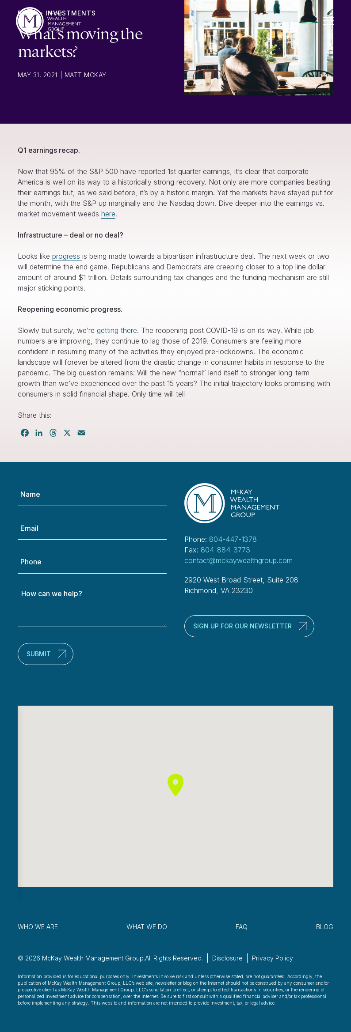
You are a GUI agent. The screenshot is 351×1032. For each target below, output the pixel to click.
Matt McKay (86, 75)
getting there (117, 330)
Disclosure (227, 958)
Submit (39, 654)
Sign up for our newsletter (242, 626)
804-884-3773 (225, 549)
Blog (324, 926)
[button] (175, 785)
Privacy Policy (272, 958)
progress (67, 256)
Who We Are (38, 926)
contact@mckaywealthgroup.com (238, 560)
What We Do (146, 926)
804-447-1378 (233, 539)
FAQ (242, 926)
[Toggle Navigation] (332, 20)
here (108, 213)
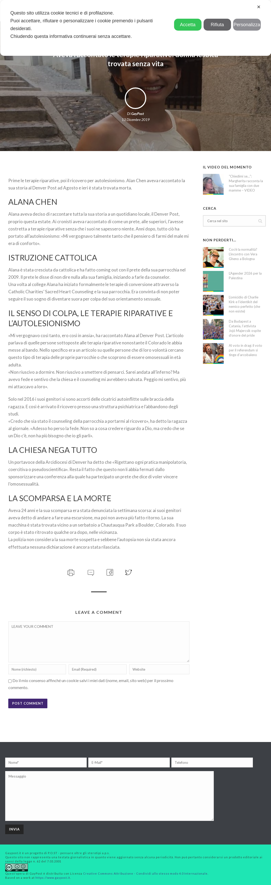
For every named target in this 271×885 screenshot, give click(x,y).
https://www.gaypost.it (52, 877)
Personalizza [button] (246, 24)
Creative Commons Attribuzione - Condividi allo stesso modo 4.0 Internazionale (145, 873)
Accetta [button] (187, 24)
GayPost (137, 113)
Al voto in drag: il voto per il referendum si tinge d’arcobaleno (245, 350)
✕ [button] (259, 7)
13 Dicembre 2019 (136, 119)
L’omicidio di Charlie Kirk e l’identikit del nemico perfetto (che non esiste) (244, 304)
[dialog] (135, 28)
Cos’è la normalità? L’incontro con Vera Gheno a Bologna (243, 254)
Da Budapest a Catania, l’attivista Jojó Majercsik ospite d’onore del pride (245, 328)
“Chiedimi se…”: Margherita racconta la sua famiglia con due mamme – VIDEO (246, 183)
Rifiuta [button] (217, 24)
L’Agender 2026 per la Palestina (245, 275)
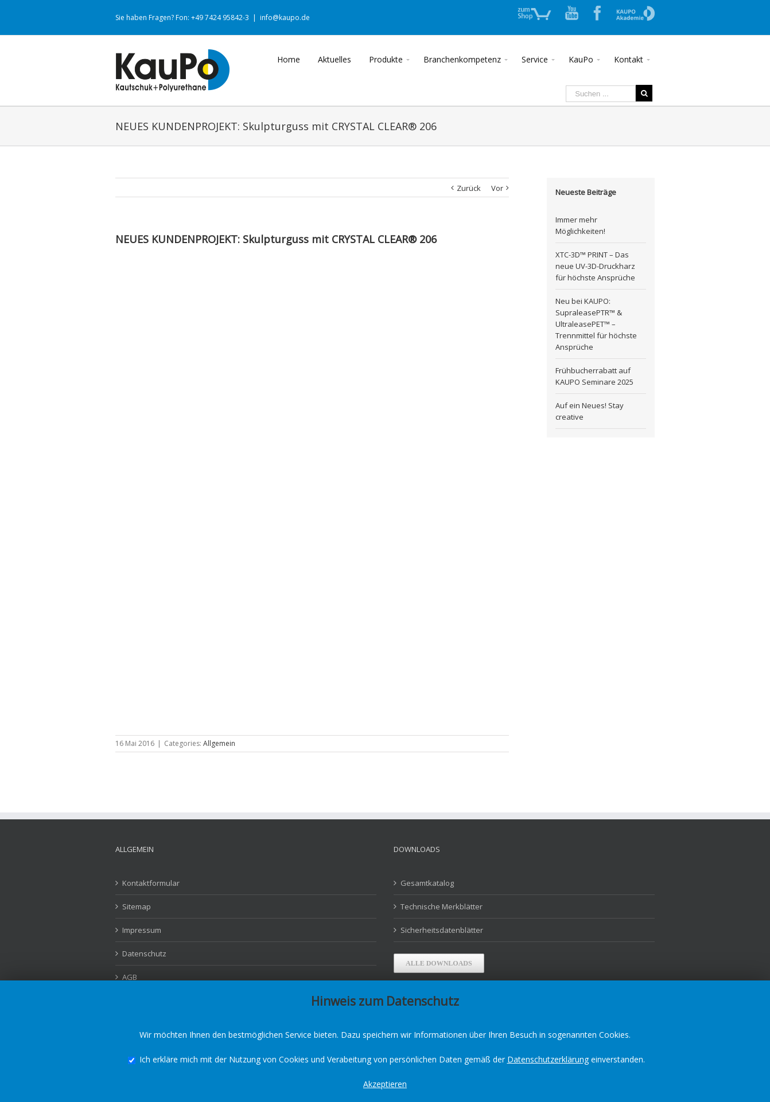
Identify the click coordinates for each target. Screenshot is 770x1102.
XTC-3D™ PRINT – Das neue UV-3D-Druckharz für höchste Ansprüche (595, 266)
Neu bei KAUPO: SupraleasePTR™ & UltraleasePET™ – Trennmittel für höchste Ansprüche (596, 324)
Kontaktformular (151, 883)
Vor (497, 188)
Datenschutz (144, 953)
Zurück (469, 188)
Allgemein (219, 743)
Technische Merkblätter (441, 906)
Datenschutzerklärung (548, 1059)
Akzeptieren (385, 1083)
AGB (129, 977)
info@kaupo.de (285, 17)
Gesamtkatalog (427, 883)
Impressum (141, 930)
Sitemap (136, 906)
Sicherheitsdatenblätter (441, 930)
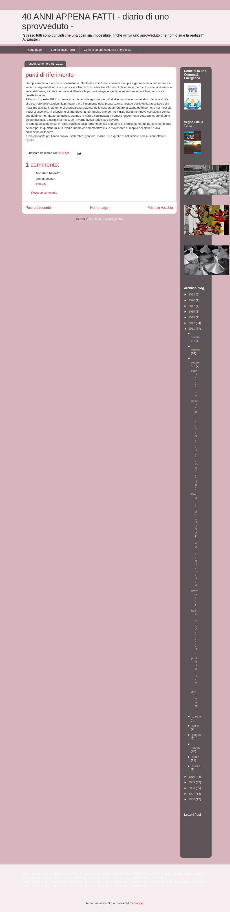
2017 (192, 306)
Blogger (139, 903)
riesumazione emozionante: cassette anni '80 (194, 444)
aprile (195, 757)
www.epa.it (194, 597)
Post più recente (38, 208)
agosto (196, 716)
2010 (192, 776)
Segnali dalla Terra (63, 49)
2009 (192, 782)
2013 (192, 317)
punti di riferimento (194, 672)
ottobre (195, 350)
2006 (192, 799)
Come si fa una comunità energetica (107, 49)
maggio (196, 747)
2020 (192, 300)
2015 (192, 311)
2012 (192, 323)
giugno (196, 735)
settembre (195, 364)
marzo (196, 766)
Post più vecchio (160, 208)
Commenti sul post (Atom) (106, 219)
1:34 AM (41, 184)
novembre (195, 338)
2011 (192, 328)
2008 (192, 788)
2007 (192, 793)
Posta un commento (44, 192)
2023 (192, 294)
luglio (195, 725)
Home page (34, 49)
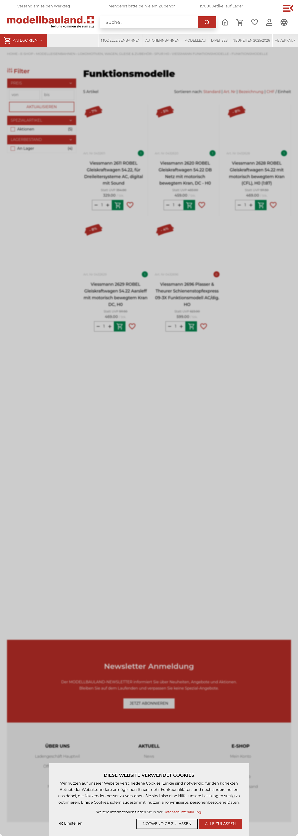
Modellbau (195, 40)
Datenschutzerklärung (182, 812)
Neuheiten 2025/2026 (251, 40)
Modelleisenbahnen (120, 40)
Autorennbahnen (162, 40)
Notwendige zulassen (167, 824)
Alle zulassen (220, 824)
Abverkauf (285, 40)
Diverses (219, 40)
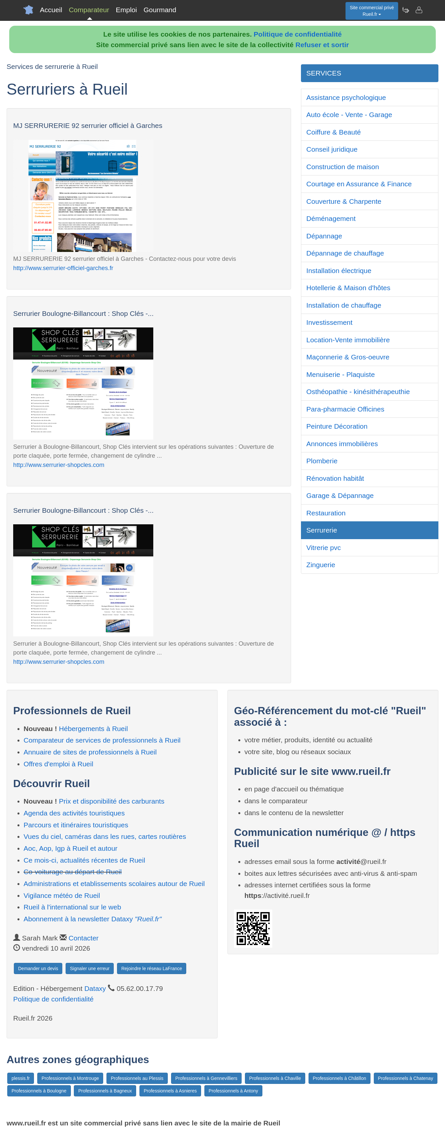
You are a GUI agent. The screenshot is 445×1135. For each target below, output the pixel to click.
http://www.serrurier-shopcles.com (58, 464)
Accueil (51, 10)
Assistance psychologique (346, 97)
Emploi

========

- Set exercise
Scale the click coordinates in the records from the line containing "2008 (192, 788)" through the line containing "Abverkauf (285, 40)", both included, multiplying every coordinate by 2.25 and rounding to whole numbers with halves rounded up. Give each of those lines again with its text unchanged and its new coordinates, leaving out the picture line.

- Response
2008 (432, 1773)
2007 (432, 1784)
Posta un commento (99, 432)
2023 (432, 662)
luglio (439, 1631)
Home page (77, 110)
Modellbau (439, 90)
Datenschutzerklärung (410, 1827)
Neuheiten 2025/2026 (565, 90)
Modelleisenbahnen (270, 90)
Autorennbahnen (365, 90)
Notwendige zulassen (376, 1854)
Alle zulassen (495, 1854)
Abverkauf (641, 90)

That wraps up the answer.